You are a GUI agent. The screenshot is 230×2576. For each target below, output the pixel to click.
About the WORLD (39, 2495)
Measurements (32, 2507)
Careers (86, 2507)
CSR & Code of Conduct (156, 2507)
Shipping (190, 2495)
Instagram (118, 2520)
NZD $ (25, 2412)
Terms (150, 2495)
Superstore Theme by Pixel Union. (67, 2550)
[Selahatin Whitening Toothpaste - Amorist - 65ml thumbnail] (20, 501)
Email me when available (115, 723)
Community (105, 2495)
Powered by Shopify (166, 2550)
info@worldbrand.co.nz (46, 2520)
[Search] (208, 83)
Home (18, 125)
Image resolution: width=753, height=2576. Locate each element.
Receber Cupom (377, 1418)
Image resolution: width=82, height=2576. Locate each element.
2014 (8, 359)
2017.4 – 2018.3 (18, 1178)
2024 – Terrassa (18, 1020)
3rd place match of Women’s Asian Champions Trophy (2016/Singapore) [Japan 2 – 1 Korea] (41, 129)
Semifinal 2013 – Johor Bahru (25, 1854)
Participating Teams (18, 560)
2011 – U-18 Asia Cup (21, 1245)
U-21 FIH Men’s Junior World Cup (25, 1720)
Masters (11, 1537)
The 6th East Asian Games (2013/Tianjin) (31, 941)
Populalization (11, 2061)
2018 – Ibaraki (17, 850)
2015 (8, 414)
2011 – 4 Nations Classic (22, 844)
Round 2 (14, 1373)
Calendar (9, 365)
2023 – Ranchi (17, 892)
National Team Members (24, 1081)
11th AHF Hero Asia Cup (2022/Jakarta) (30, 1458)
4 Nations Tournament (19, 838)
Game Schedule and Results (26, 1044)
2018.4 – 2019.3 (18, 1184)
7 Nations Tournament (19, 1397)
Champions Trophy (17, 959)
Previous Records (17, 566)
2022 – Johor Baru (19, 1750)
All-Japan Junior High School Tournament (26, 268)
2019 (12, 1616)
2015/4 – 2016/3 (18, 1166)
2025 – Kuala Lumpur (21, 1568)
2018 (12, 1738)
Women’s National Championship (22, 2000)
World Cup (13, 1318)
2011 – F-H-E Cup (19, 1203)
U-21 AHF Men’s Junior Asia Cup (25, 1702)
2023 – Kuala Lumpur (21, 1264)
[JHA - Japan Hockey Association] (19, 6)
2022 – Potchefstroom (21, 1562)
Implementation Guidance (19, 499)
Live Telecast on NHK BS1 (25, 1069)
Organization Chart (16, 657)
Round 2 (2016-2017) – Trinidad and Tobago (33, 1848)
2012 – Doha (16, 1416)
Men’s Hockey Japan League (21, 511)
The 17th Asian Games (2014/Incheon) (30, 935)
----------
§ What you need to do
For the word "Games", go through the records and show each line that carries it.

§ Exercise result
The 6th East Asian Games (2013/Tianjin) (31, 941)
The 17th Asian Games (2014/Incheon) (30, 935)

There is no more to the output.